RECORDS TO USE
* begin *

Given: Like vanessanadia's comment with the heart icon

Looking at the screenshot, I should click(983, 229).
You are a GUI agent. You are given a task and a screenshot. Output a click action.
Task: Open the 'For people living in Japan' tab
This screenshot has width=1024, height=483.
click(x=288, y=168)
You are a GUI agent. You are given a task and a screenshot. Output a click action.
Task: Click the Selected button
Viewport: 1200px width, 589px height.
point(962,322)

* end *
* begin *

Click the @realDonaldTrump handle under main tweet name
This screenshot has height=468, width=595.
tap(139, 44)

* end *

GIVEN INSTRUCTION
Copy out every line of the entries above that contains the string "screenshot", matching case exactly.

WRITTEN RESPONSE
Looking at the screenshot, I should click(983, 229).
You are a GUI agent. You are given a task and a screenshot. Output a click action.
This screenshot has width=1024, height=483.
You are a GUI agent. You are given a task and a screenshot. Output a click action.
This screenshot has height=468, width=595.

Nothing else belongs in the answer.